Exercise data.
-=-=-

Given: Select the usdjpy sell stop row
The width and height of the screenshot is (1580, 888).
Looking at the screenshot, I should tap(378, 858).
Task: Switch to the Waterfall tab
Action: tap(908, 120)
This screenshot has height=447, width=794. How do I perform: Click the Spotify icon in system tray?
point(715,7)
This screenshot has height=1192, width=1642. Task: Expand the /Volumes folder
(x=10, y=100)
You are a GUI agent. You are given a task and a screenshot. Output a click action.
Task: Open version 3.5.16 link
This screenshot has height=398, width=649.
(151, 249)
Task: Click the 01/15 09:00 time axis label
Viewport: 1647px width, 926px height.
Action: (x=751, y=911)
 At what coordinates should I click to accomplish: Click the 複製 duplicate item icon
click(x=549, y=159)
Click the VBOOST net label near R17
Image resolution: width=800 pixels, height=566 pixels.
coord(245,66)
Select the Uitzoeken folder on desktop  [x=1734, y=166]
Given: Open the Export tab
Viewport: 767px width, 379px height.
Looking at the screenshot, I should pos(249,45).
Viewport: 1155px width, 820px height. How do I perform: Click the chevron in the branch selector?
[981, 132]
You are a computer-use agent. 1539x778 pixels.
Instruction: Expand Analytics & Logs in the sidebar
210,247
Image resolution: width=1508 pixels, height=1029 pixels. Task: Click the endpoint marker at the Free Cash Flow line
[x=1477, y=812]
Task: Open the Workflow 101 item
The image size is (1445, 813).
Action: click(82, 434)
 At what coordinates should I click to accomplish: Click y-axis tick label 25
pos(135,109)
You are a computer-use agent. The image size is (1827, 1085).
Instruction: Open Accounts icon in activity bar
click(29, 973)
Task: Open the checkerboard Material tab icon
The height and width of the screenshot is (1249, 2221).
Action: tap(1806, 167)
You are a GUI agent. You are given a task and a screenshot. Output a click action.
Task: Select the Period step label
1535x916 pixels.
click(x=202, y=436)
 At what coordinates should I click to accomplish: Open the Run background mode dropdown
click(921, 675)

-=-=-

Copy out each line of the material that holds the word "computer".

Result of this exercise.
You are a computer-use agent. 1539x778 pixels.
You are a computer-use agent. The image size is (1827, 1085).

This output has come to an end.